In der Praxis hapert es aber schon heute gewaltig. Zwei Beispiele: Die Entscheidung für das millionenschwere ‚Zentrum für molekulare Biowissenschaften' fiel mit der Stimme des Vertreters der OLLAfA, jener Gruppe also, die zuvor so heftig gegen das Projekt protestiert hatte. Grund: Die Sitzung sei so ermüdend gewesen, daß der Vertreter, aus süßem Schlummer erwacht, einfach die Hand gehoben habe, als dies alle taten. Oder: Der Bau der völlig überflüssigen Parkplätze am Campus wäre zu verhindern gewesen, wenn der Vertreter der GHG, die sich vorher vehement für den Erhalt der Grünflächen ausgesprochen hatte, bei der entscheidenden Sitzung anwesend gewesen wäre. Ähnliche Fälle ließen sich in fast beliebiger Zahl anführen - so haben die Rechten in vielen Kommissionen die ihnen zustehenden Sitze bis heute nicht besetzt. Das Ganze wird doppelt ärgerlich, wenn man betrachtet, wie die Gremienarbeit für politische Sandkastenspielchen instrumentalisiert wird. So haben sich GHG, OLLAfA und Frauenliste bei der letzten Wahl geweigert, für den Senat auf einer gemeinsamen Liste mit der Juso-HSG zu kandidieren.
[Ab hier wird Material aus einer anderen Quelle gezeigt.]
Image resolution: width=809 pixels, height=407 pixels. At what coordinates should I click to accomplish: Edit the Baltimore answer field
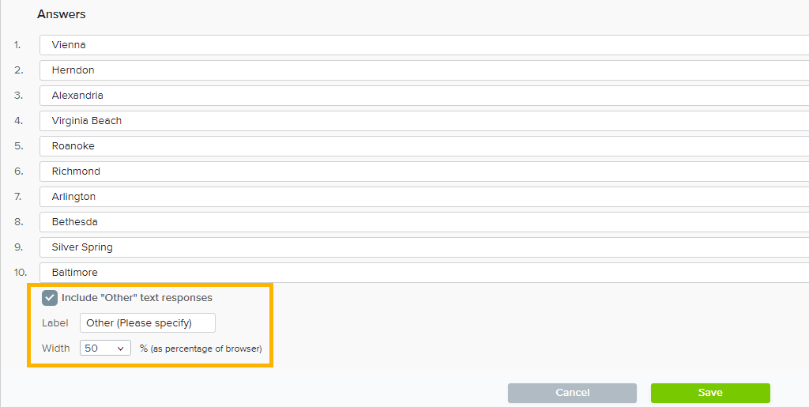(423, 273)
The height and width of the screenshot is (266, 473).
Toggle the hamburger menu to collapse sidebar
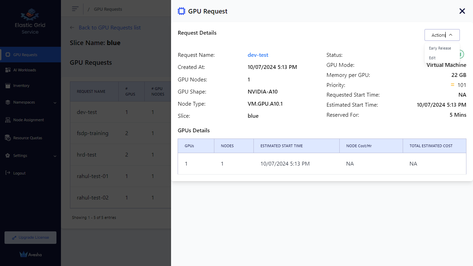pos(75,9)
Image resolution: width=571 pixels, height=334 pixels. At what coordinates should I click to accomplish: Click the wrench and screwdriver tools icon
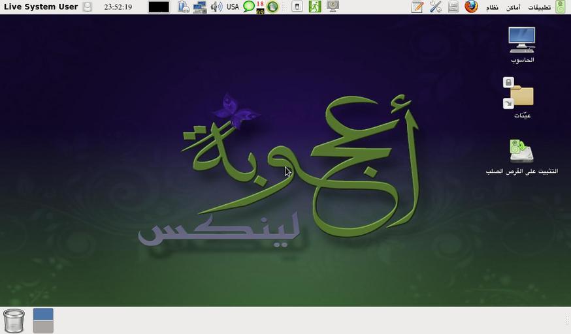(435, 7)
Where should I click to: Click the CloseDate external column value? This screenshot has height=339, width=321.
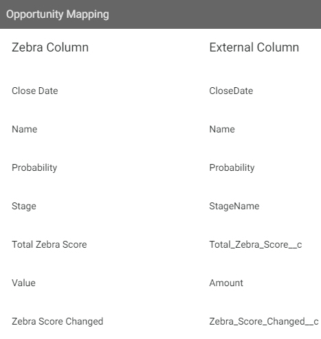(x=231, y=91)
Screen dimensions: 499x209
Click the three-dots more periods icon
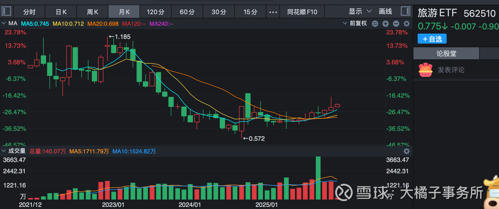coord(273,12)
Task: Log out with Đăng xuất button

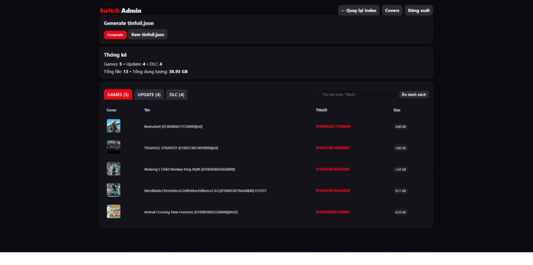Action: 418,10
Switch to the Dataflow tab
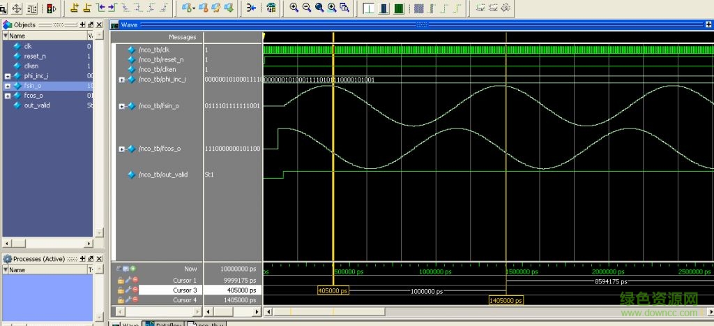Screen dimensions: 714x326 click(x=165, y=323)
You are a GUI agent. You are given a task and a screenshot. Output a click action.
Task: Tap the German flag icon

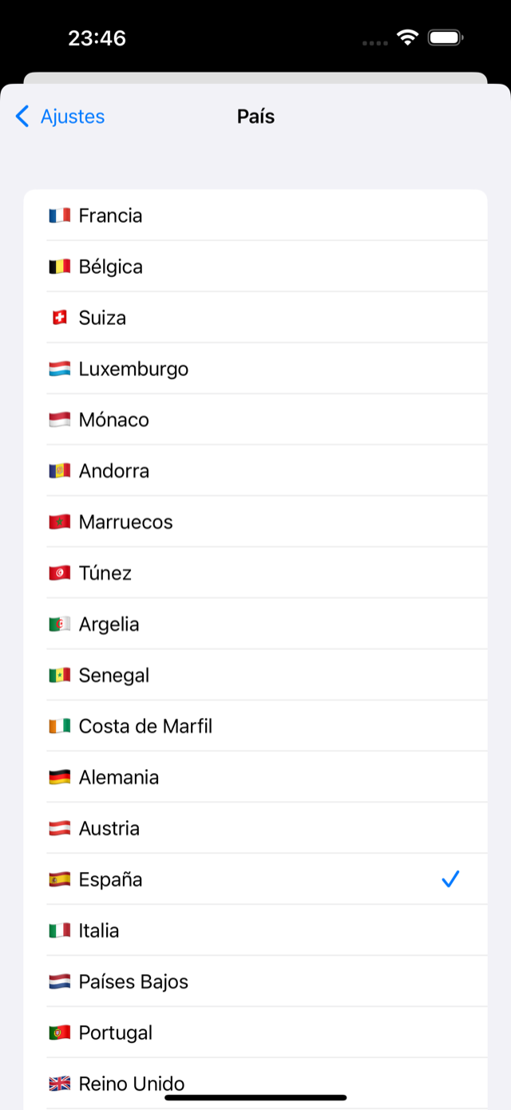pyautogui.click(x=59, y=778)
Grund: Die Jusos wollten die Antifaschistische Liste (AL), die erwiesen- und eingestandenermaßen nicht das geringste Interesse an der Gremienarbeit hat, nicht auf der Liste haben. Weil die Jusos in den Augen der anderen Linken so böse sind, dürfen sie nun ihre erfolgreiche Arbeit in den Senatskommissionen nicht fortsetzen. Schade, daß ihre NachfolgerInnen allzu oft mit Abwesenheit und Desinteresse glänzen.